**Задания:**
a) Перепишите без изменений часть фрагмента о театре Наталии Алексеевны: всё, начиная со слов "Переехав в Санкт-Петербург" и вплоть до слов "и бесплатный театр.".
b) Почему, согласно фрагменту о театре Наталии Алексеевны, Вебер полагал, что легко представить себе уровень искусства актеров? Ответьте в одном–трех предложениях.
c) В каком году, согласно фрагменту о театре Наталии Алексеевны, царевна переехала в Санкт-Петербург?

== Фрагмент для чтения ==

Там, в Европе, он насмотрелся театральных действ. И, по-видимому, совсем не случайно близкая ему по духу, разделявшая его начинания и надежды, любимая сестра Наталия Алексеевна создала первый в новой столице театр. Еще живя в Москве, приказывала она давать представления на сцене своего придворного театра в подмосковном селе Преображенском, забрав из Комедиальной храмины на Кремлевской площади костюмы и "перспективические рамы" - декорации.
Переехав в Санкт-Петербург в 1708 году, Наталия Алексеевна и здесь не оставила "комедиальные затеи". Поселилась она вскоре после своего приезда в построенном для нее дворце, который находился на набережной Невы, между нынешними Литейным проспектом и проспектом Чернышевского. Вскоре повелела она найти поблизости дом и превратить его в театральное помещение. Повеление ее было выполнено. Где-то около 1715 года в здании, стоящем на углу бывших Сергиевской улицы и Воскресенского проспекта (ныне угол ул. Чайковского и пр. Чернышевского), открылся общедоступный и бесплатный театр.
Мекленбургский посланник Вебер в своих воспоминаниях так рассказывал об одном его спектакле 1716 года, который смотрел и Петр I: "Царевна Наталья... устроила представление одной трагедии, на которое позволялось приходить всякому. Для этой цели она приказала приготовить большой пустой дом и разделить его на ложи и партер. Десять актеров и актрис были все природные русские, никогда не бывавшие за границей, и потому легко себе представить, каково было их искусство. Сама царевна сочиняла трагедии и комедии на русском языке и брала содержание их частию из Библии, частию из светских приключений. Арлекин из обер-офицеров вмешивался туда и сюда с своими шутками, и, наконец, вышел оратор, объяснивший историю представленного действия и обрисовавший в заключение гнусность возмущений и бедственный всегда исход оных. Как уверяли меня, во всем этом драматическом представлении, под скрытыми именами, представлялось одно из последних возмущений в России. Шестнадцать музыкантов при этом зрелище, все чисто русские, играли, как и все другие артисты, без всякого искусства".

===
== Исходные данные ==

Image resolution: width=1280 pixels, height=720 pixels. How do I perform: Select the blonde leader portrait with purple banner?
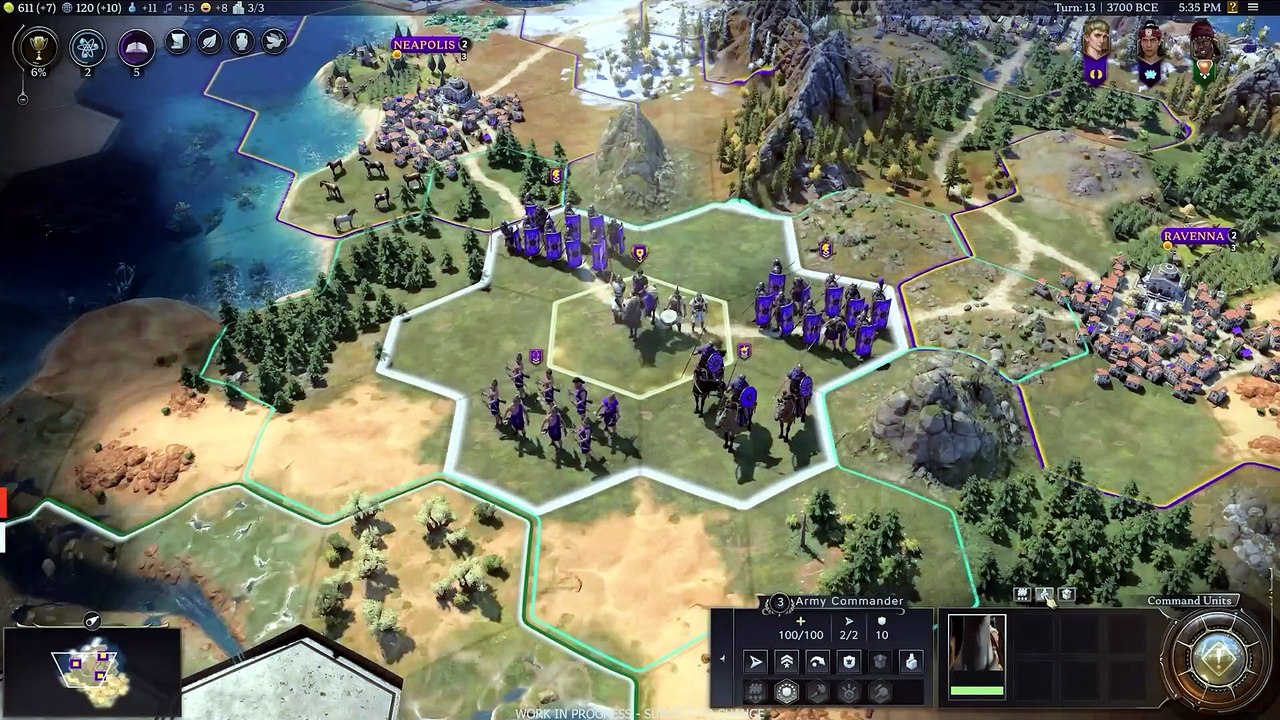[1096, 50]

===

**Результаты выполнения:**
a)
Переехав в Санкт-Петербург в 1708 году, Наталия Алексеевна и здесь не оставила "комедиальные затеи". Поселилась она вскоре после своего приезда в построенном для нее дворце, который находился на набережной Невы, между нынешними Литейным проспектом и проспектом Чернышевского. Вскоре повелела она найти поблизости дом и превратить его в театральное помещение. Повеление ее было выполнено. Где-то около 1715 года в здании, стоящем на углу бывших Сергиевской улицы и Воскресенского проспекта (ныне угол ул. Чайковского и пр. Чернышевского), открылся общедоступный и бесплатный театр.

b) Все десять актеров и актрис были природными русскими, никогда не бывавшими за границей. Поэтому, по словам Вебера, легко представить, каково было их искусство.

c) В 1708 году.